The project has been launched with the intention of cutting down waiting times for women wishing to use public lavatories. The removal of gender-specific toilets will echo measures taken in Beijing, where gender-neutral bathrooms were introduced earlier this year.
The Beijing project was launched in May with the intention of fighting discrimination against transgender people. Roughly 30 locations in China’s capital have embracied gender-neutral facilities. Yang Gang, director of the Beijing Gender Health Education Institute, told the Global Times that “By launching the program, we want to tell people that gender can no longer simply be defined by male and female only, and we want to encourage a discussion about gender and sex.”
“China’s progress has nevertheless met similar concerns raised elsewhere, particularly in the United States.”

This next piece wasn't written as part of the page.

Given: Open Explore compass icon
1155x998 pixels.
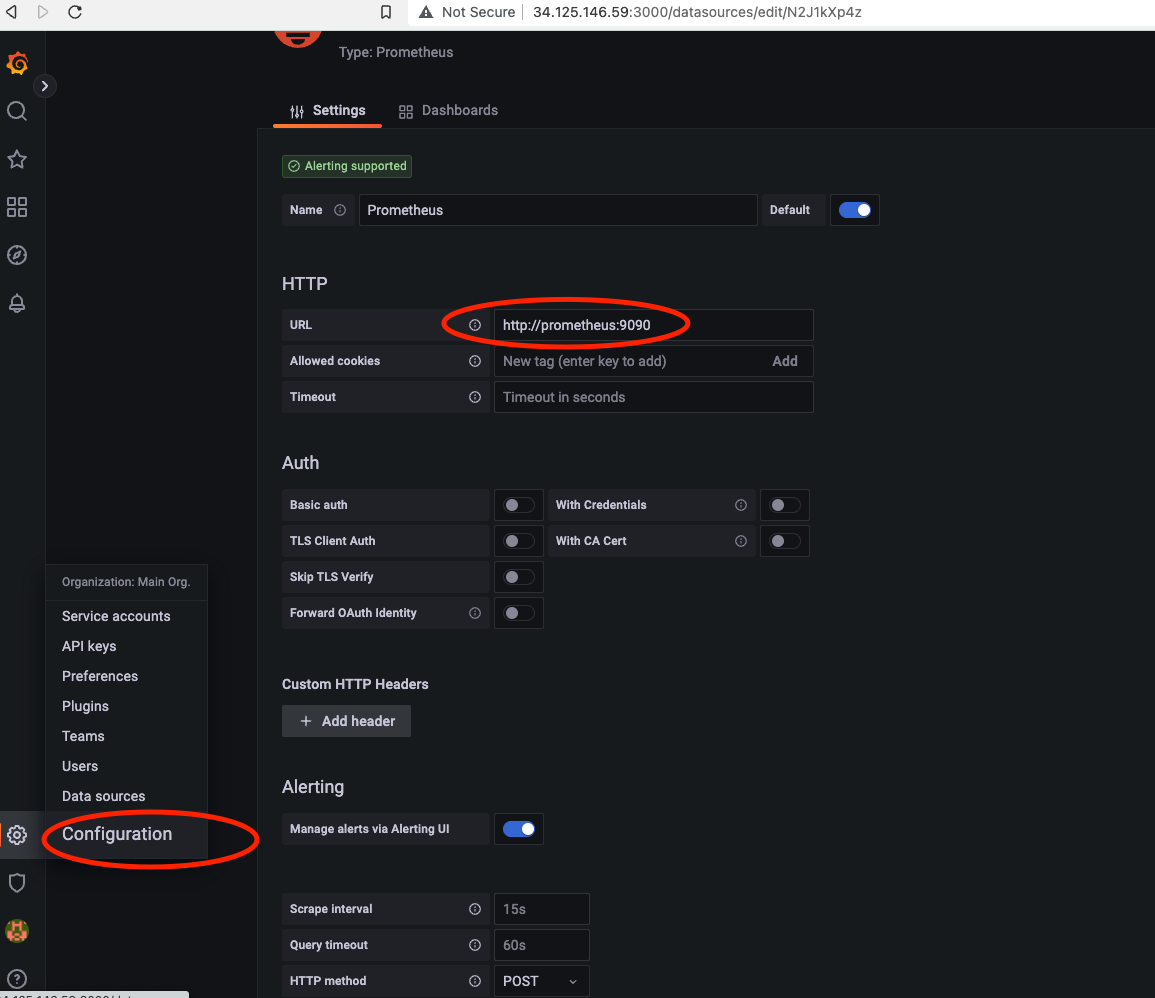Looking at the screenshot, I should (17, 255).
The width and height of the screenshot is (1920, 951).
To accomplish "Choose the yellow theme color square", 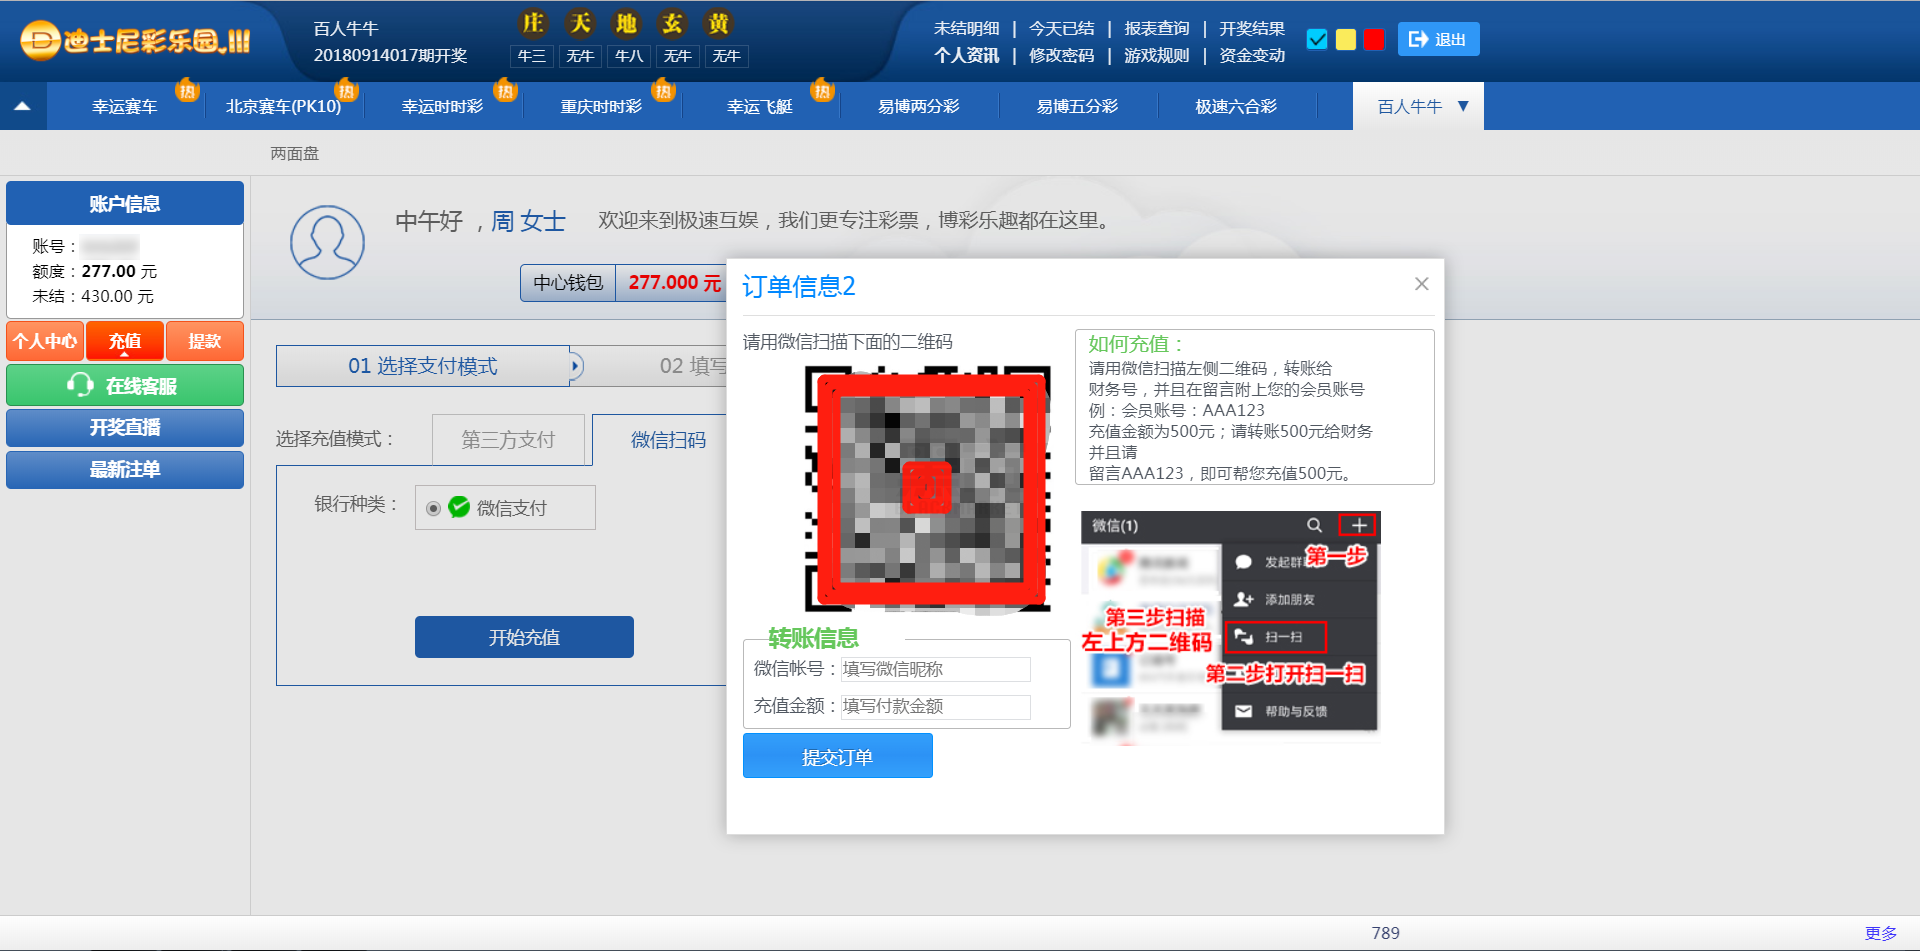I will 1346,39.
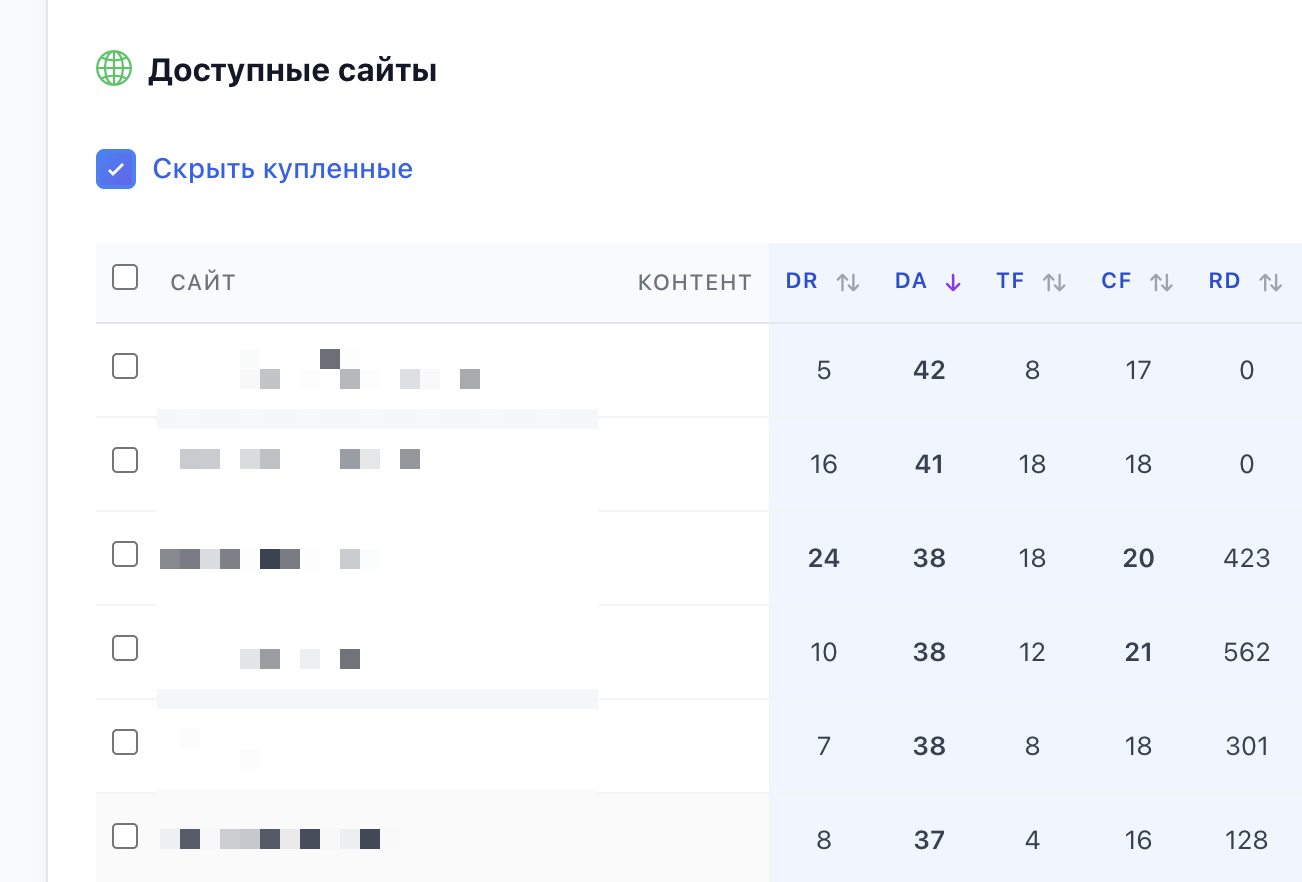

China’s progress has nevertheless met similar concerns raised elsewhere, particularly in the United States. In Beijing, Yang recognised that safety remained a concern for many, including Guo Ruixiang, a project coordinator for UN Women, who was quoted saying “For public areas like shopping malls, unisex toilet programs are not suitable unless they have full security facilities. But I believe these unisex toilets can be used in office buildings,”
Chinese citizens have also taken to Weibo, China’s equivalent of Twitter, to voice their opposition to the Shanghai project. One user said the they didn’t support the idea because “men and female are different.”
The renewed efforts by China to remove gender from restrooms comes just as the United States Supreme Court has announced that it will hear the case of Gloucester County School Board v. G.G., but not until next year. That case, which will determine if the Obama administration has the right to oblige public schools to allow transgender students to use the restroom aligned with their gender identity, could have far reaching implications for the United States.
A recent Pew survey shows that only about 51% of Americans believe people should be allowed to use the public restroom of the gender with which they currently identify. The same survey nevertheless showed that support was growing as people became more exposed to the transgender community.
The vast majority of Americans (87%) now say they know someone who is gay or lesbian, but only about 30% claim to know someone who is transgender. That statistic is still double what it was last year, if compared to a 2015 GLAAD Study which showed only 16% of people had met someone who was transgender. At the time, that would have meant you were more likely to know someone who claimed to have seen a ghost.